A line containing "Näytä tiedot (270, 1305)" appears in the material below. Return exactly every line from the first through that one, and only those.

[Opening EXTRACTED ENTRIES section]

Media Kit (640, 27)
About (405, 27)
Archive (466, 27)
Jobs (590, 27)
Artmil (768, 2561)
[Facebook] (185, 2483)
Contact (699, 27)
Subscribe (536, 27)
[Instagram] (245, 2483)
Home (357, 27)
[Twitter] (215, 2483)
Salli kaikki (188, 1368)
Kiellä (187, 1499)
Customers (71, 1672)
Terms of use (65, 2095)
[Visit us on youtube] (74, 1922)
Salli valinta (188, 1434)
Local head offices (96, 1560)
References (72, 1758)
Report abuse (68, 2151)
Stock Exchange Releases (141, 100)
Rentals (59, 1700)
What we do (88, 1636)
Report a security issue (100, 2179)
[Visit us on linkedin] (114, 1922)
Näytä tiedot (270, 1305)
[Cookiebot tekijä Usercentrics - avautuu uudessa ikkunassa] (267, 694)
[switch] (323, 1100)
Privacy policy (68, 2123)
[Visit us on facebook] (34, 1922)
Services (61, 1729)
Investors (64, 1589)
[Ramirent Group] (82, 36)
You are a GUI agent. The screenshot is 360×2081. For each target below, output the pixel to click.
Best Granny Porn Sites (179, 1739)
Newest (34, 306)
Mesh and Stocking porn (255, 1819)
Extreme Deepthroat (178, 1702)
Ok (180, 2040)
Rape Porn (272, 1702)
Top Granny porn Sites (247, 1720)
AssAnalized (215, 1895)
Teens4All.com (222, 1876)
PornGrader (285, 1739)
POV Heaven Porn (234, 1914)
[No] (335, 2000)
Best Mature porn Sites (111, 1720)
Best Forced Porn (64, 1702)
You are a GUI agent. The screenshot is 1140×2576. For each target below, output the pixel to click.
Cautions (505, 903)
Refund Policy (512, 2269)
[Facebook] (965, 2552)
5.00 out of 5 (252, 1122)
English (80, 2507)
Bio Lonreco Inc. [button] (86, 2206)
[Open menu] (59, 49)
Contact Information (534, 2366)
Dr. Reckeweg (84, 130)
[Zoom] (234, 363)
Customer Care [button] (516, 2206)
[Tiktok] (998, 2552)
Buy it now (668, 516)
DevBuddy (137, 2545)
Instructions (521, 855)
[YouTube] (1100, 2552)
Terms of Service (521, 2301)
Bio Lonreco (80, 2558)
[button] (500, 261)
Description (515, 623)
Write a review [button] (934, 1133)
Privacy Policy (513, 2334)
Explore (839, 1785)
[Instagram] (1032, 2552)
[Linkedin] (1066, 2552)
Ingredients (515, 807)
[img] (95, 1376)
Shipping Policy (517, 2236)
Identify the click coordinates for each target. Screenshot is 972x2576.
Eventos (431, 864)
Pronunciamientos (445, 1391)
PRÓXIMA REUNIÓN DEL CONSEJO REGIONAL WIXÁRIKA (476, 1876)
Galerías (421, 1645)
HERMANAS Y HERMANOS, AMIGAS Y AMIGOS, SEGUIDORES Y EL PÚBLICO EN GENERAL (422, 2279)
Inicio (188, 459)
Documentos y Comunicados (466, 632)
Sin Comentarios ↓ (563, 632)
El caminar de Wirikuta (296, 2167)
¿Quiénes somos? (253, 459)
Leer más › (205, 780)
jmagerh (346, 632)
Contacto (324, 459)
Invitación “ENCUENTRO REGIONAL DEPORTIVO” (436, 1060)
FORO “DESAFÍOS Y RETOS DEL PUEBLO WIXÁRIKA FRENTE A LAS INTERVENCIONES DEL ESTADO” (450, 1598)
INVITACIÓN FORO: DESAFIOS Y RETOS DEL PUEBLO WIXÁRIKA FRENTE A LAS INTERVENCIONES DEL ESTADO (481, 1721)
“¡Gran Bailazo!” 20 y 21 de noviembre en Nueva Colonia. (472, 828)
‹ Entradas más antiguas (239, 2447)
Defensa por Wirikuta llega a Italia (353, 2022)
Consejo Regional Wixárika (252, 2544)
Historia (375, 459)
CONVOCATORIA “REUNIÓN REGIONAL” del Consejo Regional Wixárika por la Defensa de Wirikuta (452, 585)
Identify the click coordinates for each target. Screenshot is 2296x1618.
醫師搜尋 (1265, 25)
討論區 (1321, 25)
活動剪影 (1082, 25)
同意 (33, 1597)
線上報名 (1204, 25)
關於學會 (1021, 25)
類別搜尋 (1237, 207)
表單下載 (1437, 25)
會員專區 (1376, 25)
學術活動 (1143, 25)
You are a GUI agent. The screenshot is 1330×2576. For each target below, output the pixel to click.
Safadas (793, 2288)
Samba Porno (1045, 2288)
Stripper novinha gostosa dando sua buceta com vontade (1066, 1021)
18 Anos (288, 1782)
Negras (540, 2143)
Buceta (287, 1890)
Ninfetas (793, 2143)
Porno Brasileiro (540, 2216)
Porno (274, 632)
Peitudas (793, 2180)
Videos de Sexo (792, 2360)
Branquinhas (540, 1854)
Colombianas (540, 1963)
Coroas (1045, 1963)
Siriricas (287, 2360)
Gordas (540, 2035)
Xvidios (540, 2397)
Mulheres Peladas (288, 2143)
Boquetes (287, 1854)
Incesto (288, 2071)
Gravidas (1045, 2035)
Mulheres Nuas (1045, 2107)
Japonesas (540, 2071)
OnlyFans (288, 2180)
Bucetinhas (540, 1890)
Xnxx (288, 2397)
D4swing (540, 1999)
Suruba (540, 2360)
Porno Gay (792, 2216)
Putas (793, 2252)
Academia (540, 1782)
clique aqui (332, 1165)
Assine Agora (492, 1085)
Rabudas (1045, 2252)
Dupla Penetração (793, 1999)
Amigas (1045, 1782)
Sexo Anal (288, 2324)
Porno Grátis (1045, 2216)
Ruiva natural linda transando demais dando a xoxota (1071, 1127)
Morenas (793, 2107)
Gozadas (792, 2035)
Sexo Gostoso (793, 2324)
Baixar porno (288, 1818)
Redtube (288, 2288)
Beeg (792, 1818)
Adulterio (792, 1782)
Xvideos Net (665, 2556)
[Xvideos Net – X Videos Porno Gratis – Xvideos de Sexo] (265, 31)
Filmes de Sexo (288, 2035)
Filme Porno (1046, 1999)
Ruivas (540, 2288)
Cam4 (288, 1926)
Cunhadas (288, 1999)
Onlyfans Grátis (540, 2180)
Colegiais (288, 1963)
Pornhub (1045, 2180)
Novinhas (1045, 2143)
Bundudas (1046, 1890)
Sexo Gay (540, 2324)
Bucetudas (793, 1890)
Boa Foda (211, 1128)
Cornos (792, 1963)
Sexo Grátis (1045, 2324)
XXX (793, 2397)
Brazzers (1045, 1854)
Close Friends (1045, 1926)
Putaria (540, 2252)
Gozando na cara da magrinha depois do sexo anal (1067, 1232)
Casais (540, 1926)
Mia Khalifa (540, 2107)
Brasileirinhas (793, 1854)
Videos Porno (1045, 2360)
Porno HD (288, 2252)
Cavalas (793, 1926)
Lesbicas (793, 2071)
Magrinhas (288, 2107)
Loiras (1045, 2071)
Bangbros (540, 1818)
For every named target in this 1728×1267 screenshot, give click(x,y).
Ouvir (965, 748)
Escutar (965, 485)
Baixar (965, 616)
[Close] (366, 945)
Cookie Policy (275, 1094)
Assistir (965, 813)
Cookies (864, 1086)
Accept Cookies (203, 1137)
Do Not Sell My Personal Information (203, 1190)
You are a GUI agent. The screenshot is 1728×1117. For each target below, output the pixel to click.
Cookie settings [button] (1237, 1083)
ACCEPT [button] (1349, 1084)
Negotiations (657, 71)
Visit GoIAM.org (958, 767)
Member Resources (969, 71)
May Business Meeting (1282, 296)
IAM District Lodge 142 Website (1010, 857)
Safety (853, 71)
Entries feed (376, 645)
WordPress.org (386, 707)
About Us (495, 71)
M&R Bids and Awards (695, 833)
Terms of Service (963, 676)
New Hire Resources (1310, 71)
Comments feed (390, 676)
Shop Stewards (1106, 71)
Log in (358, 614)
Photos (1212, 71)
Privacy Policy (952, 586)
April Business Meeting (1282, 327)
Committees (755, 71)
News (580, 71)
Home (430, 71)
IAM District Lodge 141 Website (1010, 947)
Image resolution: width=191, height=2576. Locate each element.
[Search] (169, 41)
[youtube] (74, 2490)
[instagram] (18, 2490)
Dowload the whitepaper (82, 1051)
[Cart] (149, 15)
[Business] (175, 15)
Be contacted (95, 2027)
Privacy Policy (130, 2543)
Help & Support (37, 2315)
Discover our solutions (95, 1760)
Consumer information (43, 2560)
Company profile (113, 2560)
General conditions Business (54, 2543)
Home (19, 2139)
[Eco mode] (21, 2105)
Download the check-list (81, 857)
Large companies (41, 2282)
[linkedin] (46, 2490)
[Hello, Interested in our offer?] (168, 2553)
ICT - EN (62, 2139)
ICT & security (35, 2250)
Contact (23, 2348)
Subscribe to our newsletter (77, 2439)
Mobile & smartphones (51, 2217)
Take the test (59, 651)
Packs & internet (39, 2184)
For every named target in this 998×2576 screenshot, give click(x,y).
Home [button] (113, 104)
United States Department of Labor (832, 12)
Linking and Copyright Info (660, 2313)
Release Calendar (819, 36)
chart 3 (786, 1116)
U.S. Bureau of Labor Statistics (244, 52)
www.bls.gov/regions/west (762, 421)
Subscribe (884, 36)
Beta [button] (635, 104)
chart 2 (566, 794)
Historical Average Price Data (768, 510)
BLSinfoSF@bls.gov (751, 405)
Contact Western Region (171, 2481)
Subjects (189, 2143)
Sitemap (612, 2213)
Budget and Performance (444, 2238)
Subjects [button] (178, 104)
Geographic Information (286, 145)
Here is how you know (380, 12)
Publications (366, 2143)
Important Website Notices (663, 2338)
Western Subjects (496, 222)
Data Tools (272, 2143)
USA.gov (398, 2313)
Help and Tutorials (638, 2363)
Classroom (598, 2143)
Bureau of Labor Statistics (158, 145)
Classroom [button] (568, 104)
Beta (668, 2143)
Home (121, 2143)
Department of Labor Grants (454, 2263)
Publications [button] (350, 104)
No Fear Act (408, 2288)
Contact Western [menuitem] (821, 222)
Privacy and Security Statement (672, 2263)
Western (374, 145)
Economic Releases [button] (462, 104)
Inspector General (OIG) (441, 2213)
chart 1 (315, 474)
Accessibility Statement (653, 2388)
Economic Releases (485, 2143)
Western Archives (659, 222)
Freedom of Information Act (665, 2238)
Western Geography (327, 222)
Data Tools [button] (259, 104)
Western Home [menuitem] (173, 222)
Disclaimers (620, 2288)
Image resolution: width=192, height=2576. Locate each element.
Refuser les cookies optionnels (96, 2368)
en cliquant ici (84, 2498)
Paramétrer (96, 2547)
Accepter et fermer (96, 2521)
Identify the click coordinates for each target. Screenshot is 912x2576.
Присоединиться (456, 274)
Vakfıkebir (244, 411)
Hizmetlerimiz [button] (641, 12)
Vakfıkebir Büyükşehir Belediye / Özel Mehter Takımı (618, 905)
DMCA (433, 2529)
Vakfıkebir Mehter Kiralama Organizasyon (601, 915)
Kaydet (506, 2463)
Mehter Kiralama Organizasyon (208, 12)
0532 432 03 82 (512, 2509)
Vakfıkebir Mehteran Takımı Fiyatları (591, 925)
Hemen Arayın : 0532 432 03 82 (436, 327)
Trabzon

[Closing EXTRACTED ENTRIES section]

## ANSWER TO THIS TASK
Media Kit (640, 27)
About (405, 27)
Archive (466, 27)
Jobs (590, 27)
Artmil (768, 2561)
[Facebook] (185, 2483)
Contact (699, 27)
Subscribe (536, 27)
[Instagram] (245, 2483)
Home (357, 27)
[Twitter] (215, 2483)
Salli kaikki (188, 1368)
Kiellä (187, 1499)
Customers (71, 1672)
Terms of use (65, 2095)
[Visit us on youtube] (74, 1922)
Salli valinta (188, 1434)
Local head offices (96, 1560)
References (72, 1758)
Report abuse (68, 2151)
Stock Exchange Releases (141, 100)
Rentals (59, 1700)
What we do (88, 1636)
Report a security issue (100, 2179)
[Visit us on linkedin] (114, 1922)
Näytä tiedot (270, 1305)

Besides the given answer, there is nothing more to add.